[Written problem]: From the data below, give back unchanged every line from the one containing "coordinates (36, 161)." down to the one containing "coordinates (246, 23).", including both of those lines.

[Source material]:
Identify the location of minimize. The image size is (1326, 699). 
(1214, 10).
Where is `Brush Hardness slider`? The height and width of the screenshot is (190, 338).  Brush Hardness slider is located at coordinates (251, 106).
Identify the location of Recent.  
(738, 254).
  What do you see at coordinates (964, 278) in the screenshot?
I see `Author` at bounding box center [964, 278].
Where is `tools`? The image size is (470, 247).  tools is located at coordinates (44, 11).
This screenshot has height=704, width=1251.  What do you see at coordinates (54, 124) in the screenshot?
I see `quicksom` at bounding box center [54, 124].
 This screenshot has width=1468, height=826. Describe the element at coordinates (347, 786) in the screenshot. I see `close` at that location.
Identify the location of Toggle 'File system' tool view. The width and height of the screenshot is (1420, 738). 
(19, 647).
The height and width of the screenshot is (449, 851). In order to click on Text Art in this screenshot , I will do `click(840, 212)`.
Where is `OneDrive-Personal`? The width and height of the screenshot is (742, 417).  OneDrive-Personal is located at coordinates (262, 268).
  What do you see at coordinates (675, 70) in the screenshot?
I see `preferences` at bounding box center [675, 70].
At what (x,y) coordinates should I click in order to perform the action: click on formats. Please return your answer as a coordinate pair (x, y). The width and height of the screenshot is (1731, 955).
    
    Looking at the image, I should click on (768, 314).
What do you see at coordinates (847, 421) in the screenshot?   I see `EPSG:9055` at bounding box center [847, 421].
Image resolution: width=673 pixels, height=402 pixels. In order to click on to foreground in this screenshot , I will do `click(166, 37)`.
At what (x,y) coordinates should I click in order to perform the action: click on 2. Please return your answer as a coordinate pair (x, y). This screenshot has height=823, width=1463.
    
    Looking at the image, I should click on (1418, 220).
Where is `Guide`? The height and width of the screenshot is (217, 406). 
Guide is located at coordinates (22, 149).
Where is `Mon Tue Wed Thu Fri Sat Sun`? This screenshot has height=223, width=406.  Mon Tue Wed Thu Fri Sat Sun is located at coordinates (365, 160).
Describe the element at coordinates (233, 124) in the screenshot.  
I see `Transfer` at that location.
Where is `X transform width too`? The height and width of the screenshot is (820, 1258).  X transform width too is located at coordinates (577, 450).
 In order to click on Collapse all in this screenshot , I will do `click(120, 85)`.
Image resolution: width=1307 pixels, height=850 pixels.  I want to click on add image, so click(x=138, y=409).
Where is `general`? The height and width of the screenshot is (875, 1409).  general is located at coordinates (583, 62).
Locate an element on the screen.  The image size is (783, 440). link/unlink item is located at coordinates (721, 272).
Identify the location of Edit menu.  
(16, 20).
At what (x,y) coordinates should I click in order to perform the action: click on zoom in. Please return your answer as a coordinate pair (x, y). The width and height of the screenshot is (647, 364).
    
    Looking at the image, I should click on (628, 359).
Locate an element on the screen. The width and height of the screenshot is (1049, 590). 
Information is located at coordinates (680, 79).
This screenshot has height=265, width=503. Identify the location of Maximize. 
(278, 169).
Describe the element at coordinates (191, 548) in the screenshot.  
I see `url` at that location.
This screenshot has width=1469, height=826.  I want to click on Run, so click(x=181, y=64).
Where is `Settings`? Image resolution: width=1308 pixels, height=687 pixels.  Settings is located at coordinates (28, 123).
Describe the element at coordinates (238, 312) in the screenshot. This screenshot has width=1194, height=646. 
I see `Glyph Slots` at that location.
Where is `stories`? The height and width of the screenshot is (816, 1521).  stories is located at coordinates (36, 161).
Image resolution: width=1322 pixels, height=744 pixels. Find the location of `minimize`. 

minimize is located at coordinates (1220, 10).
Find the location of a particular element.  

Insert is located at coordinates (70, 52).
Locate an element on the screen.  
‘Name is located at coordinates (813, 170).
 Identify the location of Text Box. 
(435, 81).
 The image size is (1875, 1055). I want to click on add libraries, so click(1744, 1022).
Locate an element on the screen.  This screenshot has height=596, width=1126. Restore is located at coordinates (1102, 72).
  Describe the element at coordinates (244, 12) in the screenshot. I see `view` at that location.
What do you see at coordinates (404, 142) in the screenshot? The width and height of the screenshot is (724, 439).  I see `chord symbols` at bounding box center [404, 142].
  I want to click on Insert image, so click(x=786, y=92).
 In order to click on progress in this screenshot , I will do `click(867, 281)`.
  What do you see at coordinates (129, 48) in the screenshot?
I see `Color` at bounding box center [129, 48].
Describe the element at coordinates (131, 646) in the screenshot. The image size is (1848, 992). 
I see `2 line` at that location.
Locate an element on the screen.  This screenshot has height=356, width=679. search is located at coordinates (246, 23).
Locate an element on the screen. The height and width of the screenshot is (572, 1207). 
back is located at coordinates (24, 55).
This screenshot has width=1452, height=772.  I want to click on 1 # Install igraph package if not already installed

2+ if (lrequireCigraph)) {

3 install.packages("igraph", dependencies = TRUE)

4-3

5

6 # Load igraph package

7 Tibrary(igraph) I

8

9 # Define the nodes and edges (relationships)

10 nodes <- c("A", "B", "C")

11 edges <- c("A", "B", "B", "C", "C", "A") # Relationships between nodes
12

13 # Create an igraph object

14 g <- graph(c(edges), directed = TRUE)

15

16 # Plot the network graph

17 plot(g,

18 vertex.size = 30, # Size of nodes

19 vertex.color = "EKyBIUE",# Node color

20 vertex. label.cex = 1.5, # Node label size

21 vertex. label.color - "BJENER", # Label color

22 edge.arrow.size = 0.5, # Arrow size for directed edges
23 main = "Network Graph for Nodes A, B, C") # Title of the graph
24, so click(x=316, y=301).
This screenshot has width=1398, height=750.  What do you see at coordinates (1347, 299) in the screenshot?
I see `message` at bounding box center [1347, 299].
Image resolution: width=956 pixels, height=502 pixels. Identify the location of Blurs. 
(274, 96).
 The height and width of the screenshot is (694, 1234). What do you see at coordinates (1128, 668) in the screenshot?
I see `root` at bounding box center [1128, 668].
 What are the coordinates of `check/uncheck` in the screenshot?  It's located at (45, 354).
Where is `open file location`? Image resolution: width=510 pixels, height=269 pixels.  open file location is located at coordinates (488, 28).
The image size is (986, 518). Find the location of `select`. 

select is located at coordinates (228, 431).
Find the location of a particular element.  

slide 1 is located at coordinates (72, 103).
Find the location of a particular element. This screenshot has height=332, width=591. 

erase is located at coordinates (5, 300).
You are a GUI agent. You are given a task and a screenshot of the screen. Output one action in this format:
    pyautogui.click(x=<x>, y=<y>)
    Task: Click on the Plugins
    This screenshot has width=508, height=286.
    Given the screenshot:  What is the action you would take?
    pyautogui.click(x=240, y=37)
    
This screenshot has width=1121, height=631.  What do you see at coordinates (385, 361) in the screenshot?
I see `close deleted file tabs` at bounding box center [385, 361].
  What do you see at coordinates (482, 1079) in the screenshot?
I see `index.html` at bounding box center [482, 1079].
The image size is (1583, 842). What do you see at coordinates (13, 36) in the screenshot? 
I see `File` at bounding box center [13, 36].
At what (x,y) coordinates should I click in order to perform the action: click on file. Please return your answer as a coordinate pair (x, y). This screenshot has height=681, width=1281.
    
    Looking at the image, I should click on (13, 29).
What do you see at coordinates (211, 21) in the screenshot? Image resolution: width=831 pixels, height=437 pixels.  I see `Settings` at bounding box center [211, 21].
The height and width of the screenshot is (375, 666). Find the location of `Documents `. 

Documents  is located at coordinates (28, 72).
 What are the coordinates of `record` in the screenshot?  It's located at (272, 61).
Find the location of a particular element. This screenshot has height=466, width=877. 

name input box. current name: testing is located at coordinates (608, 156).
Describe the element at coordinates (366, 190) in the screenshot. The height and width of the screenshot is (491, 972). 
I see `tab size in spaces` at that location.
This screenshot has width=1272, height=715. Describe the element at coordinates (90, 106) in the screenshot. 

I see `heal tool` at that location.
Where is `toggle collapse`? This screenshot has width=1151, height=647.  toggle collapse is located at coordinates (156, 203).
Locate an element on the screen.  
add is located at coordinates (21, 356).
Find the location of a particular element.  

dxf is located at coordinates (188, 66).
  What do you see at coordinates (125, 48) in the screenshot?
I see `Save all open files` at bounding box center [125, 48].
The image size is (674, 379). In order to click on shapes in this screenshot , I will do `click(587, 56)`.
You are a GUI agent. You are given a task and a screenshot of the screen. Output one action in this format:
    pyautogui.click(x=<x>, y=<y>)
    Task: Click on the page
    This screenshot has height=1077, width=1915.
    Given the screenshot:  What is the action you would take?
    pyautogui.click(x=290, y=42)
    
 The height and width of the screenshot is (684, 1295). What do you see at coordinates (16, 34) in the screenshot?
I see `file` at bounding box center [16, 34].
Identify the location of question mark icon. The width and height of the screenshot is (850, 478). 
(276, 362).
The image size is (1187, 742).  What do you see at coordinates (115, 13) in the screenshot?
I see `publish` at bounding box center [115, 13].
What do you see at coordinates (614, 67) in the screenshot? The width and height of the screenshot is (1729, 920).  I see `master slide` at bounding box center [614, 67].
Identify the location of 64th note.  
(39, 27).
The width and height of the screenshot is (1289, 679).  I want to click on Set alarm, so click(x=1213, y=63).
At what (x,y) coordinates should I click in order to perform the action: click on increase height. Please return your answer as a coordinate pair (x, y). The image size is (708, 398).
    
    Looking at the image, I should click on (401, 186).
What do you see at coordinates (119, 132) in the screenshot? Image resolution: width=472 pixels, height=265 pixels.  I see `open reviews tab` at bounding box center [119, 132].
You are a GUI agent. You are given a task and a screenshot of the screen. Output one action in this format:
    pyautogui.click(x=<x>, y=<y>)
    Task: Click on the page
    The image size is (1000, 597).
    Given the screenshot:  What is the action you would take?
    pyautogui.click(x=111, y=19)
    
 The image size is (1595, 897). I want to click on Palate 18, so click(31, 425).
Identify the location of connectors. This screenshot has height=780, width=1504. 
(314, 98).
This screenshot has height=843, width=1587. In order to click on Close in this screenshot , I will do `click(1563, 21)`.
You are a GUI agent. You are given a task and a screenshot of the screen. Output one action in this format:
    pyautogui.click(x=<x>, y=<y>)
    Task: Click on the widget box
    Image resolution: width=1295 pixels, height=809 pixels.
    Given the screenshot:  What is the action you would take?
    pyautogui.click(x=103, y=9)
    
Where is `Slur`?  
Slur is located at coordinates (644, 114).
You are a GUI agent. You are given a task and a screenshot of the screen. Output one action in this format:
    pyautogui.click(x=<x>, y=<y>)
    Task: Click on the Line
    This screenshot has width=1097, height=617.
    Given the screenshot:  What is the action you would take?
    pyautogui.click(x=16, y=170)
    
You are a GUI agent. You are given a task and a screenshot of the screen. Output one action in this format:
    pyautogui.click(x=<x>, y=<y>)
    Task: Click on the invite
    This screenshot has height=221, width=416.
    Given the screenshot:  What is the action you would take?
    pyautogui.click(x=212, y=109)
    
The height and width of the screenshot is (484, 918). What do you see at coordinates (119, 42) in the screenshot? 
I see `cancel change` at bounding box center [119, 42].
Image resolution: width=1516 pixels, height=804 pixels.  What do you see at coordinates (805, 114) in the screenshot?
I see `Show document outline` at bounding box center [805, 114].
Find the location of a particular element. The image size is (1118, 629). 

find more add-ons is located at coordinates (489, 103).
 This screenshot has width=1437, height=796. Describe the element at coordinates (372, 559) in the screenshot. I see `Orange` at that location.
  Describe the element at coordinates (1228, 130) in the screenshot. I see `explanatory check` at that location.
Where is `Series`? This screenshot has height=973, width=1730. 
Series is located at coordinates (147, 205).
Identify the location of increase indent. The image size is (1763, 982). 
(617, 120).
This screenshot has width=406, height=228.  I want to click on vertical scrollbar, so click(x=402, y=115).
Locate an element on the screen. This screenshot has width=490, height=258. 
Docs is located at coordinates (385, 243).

[Answer below]:
Where is `stories`? The height and width of the screenshot is (816, 1521).  stories is located at coordinates (36, 161).
Image resolution: width=1322 pixels, height=744 pixels. Find the location of `minimize`. 

minimize is located at coordinates (1220, 10).
Find the location of a particular element.  

Insert is located at coordinates (70, 52).
Locate an element on the screen.  
‘Name is located at coordinates (813, 170).
 Identify the location of Text Box. 
(435, 81).
 The image size is (1875, 1055). I want to click on add libraries, so click(1744, 1022).
Locate an element on the screen.  This screenshot has height=596, width=1126. Restore is located at coordinates (1102, 72).
  Describe the element at coordinates (244, 12) in the screenshot. I see `view` at that location.
What do you see at coordinates (404, 142) in the screenshot? The width and height of the screenshot is (724, 439).  I see `chord symbols` at bounding box center [404, 142].
  I want to click on Insert image, so click(x=786, y=92).
 In order to click on progress in this screenshot , I will do `click(867, 281)`.
  What do you see at coordinates (129, 48) in the screenshot?
I see `Color` at bounding box center [129, 48].
Describe the element at coordinates (131, 646) in the screenshot. The image size is (1848, 992). 
I see `2 line` at that location.
Locate an element on the screen.  This screenshot has height=356, width=679. search is located at coordinates (246, 23).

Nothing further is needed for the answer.